| TASK STATEMENT |
Would you restate every entry below word for word? Leave out the pictures.

═══ DATA RECORDS ═══

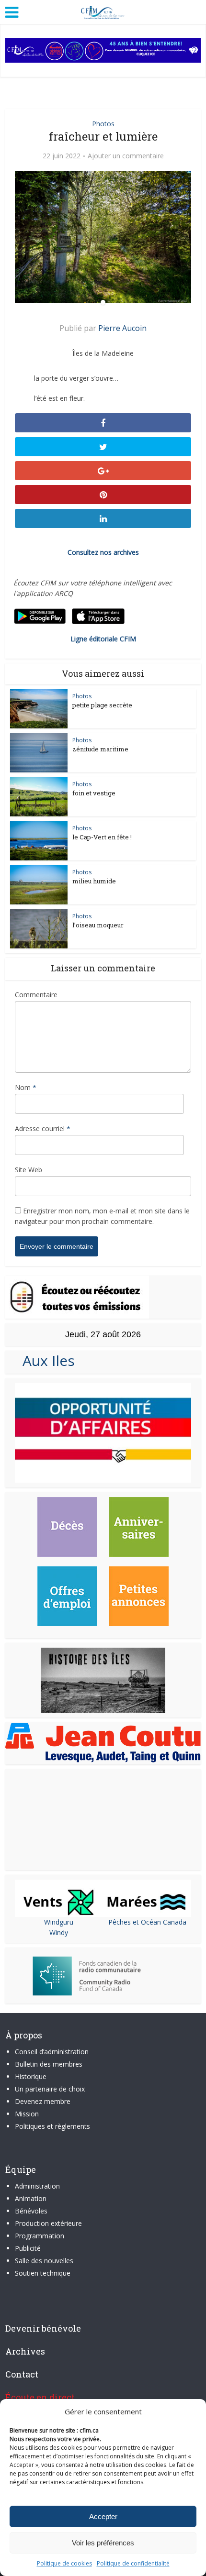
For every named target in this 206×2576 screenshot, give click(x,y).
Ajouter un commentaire (126, 156)
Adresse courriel (42, 1128)
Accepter (103, 2516)
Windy (58, 1932)
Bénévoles (31, 2210)
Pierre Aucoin (122, 328)
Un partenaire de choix (50, 2088)
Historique (30, 2076)
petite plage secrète (102, 705)
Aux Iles (45, 1360)
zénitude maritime (100, 749)
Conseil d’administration (52, 2051)
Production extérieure (48, 2223)
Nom (25, 1087)
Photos (103, 123)
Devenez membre (42, 2101)
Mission (27, 2113)
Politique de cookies (64, 2563)
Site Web (28, 1169)
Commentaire (36, 994)
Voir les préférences (103, 2543)
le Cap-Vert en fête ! (102, 837)
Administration (37, 2186)
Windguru (58, 1921)
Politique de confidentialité (133, 2563)
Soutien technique (42, 2273)
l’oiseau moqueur (98, 925)
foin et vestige (93, 793)
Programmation (39, 2235)
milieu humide (94, 881)
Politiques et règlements (52, 2126)
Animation (30, 2198)
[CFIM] (103, 11)
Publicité (28, 2248)
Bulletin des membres (48, 2064)
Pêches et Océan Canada (147, 1921)
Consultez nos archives (103, 552)
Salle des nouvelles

═══

| SOLUTION TO THIS EXERCISE |
For every named target in this 206×2576 screenshot, give click(x,y).
Ajouter un commentaire (126, 156)
Adresse courriel (42, 1128)
Accepter (103, 2516)
Windy (58, 1932)
Bénévoles (31, 2210)
Pierre Aucoin (122, 328)
Un partenaire de choix (50, 2088)
Historique (30, 2076)
petite plage secrète (102, 705)
Aux Iles (45, 1360)
zénitude maritime (100, 749)
Conseil d’administration (52, 2051)
Production extérieure (48, 2223)
Nom (25, 1087)
Photos (103, 123)
Devenez membre (42, 2101)
Mission (27, 2113)
Politique de cookies (64, 2563)
Site Web (28, 1169)
Commentaire (36, 994)
Voir les préférences (103, 2543)
le Cap-Vert en fête ! (102, 837)
Administration (37, 2186)
Windguru (58, 1921)
Politique de confidentialité (133, 2563)
Soutien technique (42, 2273)
l’oiseau moqueur (98, 925)
foin et vestige (93, 793)
Programmation (39, 2235)
milieu humide (94, 881)
Politiques et règlements (52, 2126)
Animation (30, 2198)
[CFIM] (103, 11)
Publicité (28, 2248)
Bulletin des membres (48, 2064)
Pêches et Océan Canada (147, 1921)
Consultez nos archives (103, 552)
Salle des nouvelles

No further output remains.